Barcelona siempre ha vivido de la mentira. Explican que era una gran ciudad medieval cuando era un simple nicho de peste. Se jactaba de cuna de la revolución industrial cuando apenas tuvo fuerza para tirar las murallas a mediados del S. XIX. La llamaron la ciudad de los prodigios cuando era la ciudad de unas elites oscuras. En resumen, Barcelona nunca ha sido nada en Europa.

Solo, y ese ha sido su momento mas glorioso, vio la luz de su podredumbre a partir de los JJOO de 1992. Quienes hemos nacido aquí recordamos con vergüenza que, en los 80, los amigos, los turistas, venían a la Costa Brava y, a lo sumo, bajaban un día a la ciudad. Fea, sin gusto, clasista, sucia. Un lugar perdido en un mapa, cerca de un aeropuerto de segunda. Una capital de la nada y alejada de todo el glamour europeo.

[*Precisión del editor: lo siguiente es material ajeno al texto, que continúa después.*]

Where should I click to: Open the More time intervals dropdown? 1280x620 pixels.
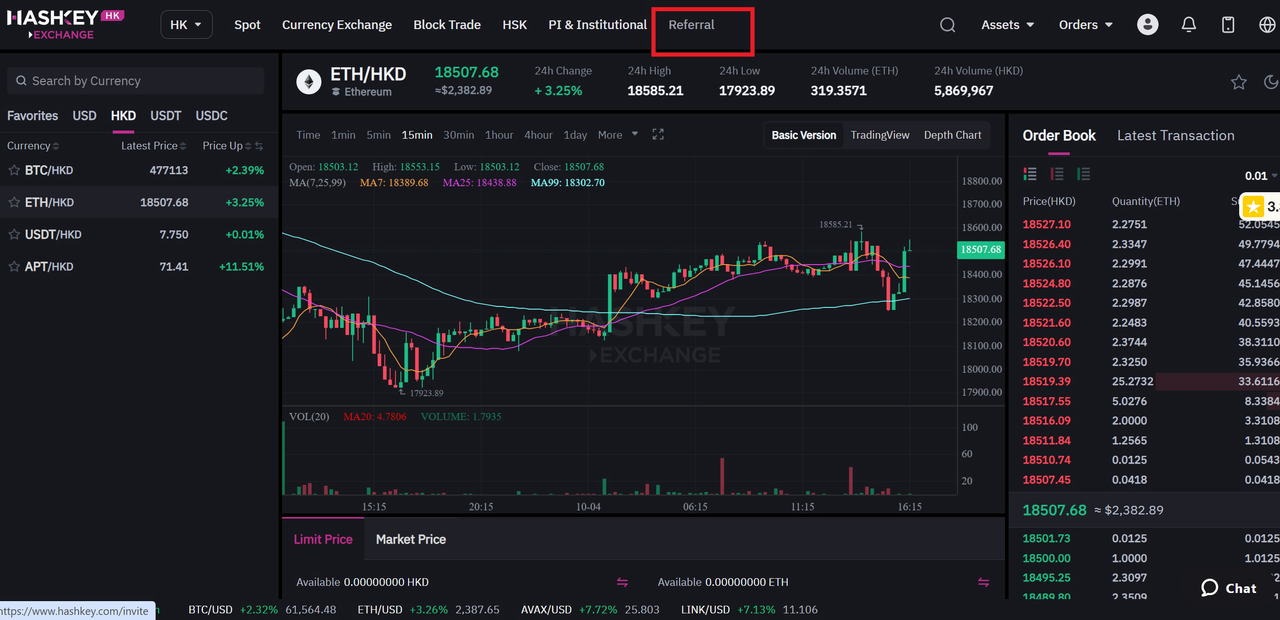coord(616,135)
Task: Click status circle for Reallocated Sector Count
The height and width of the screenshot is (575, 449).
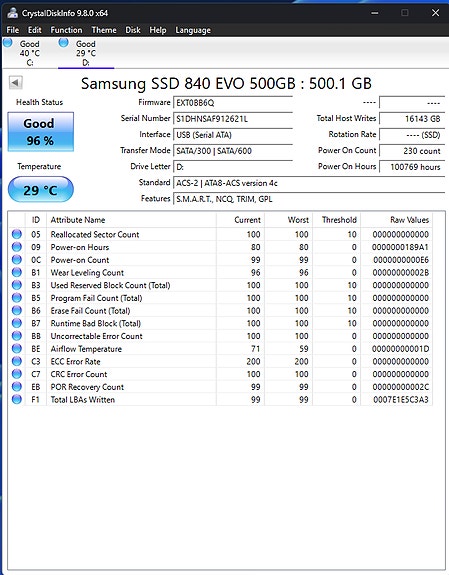Action: point(17,234)
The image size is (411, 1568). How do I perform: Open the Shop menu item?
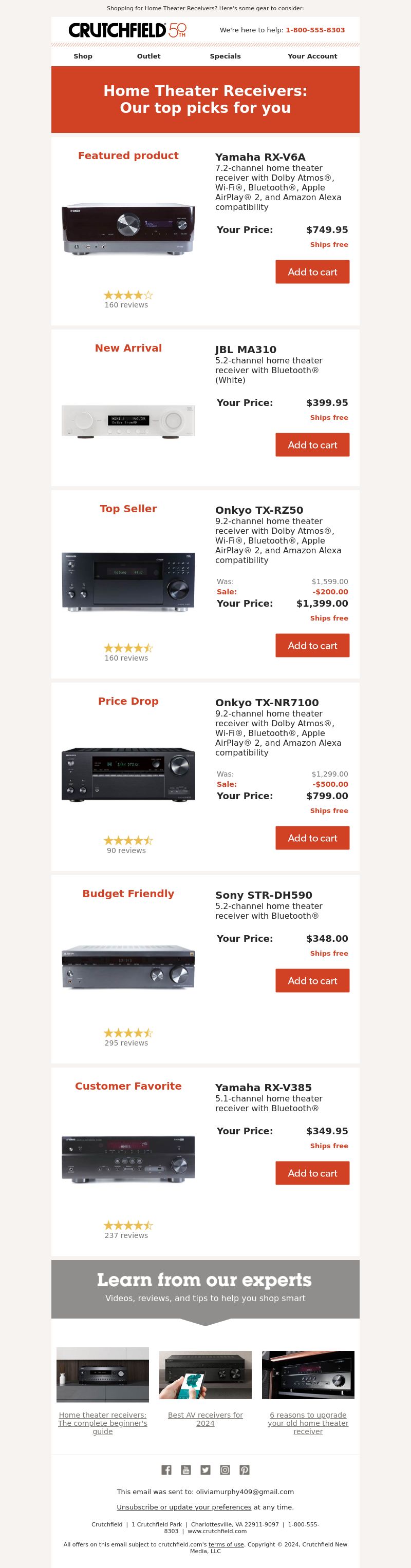(83, 56)
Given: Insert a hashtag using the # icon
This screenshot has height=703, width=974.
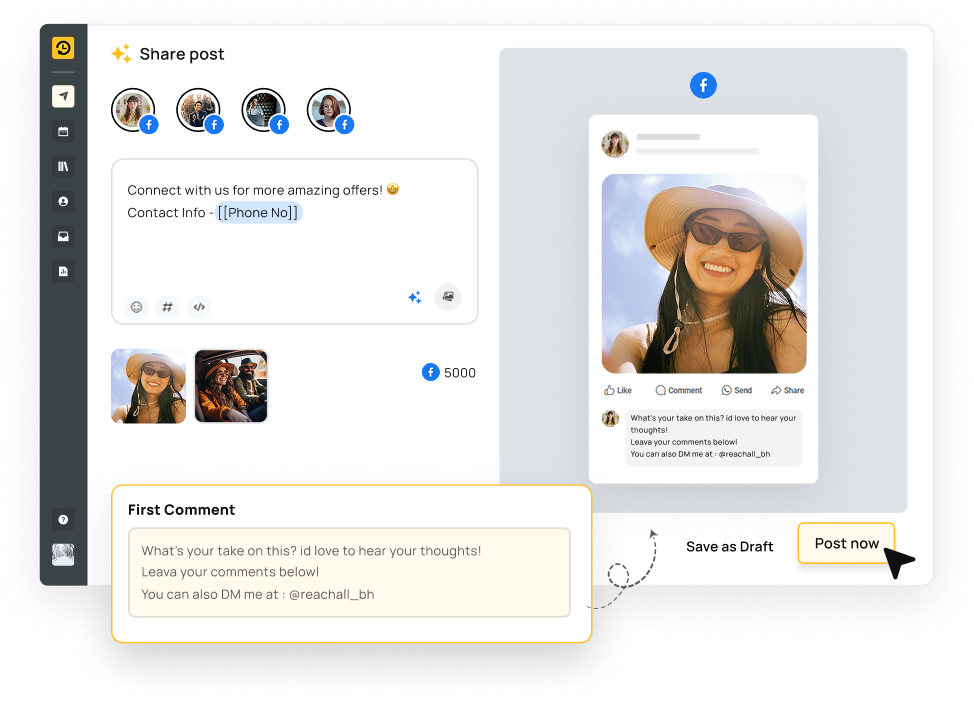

Desde entonces, con orgullo, con carácter, la ciudad ha construido una imagen diferente. Ahora ya nadie viaja un día a la Costa Brava y desde allí una tarde a Barcelona. Ahora, la gente llega a nuestra capital. Incluso somos el destino favorito de fin de semana en Europa. Aunque todo eso, levantado en 20 años, puede irse a pique. Quienes hoy gestionan la ciudad no tienen orgullo, no tienen personalidad, no saben más que arrastrarse por copiar en vez de crear. Son como esos barceloneses de siglos atrás, moribundos de las pestes y enfermedades.

Pero no solo los políticos o los taxistas, ahora tan de moda, o incluso los manteros. También muchos de sus gestores, peor de sus supuestas élites. Escuchas como el presidente de turismo, Joan Gaspart, nunca ha viajado en el metro de su ciudad o peor aún, en círculos más reducidos, oyes a un directivo del metro de Barcelona decir que jamas subiría a uno. Eso sí, luego de 30 años viviendo como gestor del metro. El orgullo de una cosa, incluso de una ciudad, suma con su uso o su disfrute. Si quien gestiona el turismo, la base del crecimiento post JJOO de la ciudad, es incapaz de conocer mas allá de su casa o su oficina, hacemos un flaco favor a Barcelona.

Y con respeto, o sin él, gente como los taxistas, cuyo conocimiento urbano se reduce a llevar una oficina con ruedas, o los manteros, cuya mayor acto geográfico es saber la ruta del almacén a casa y de allí a Plaza Catalunya, son otros síntomas de la pérdida de orgullo urbano. El retorno a aquella Barcelona de segunda, destino de una tarde oscura, triste y sucia tras una semana low cost en la Costa Brava. Y ese final, esa vuelta al origen, no es algo nuevo en la ciudad. Aunque algunos no lo crean es volver a la Barcelona de siempre. La ciudad que nunca fue nada, la ciudad amurallada triste y solitaria que sin tan siquiera tenía un lugar en el mapa.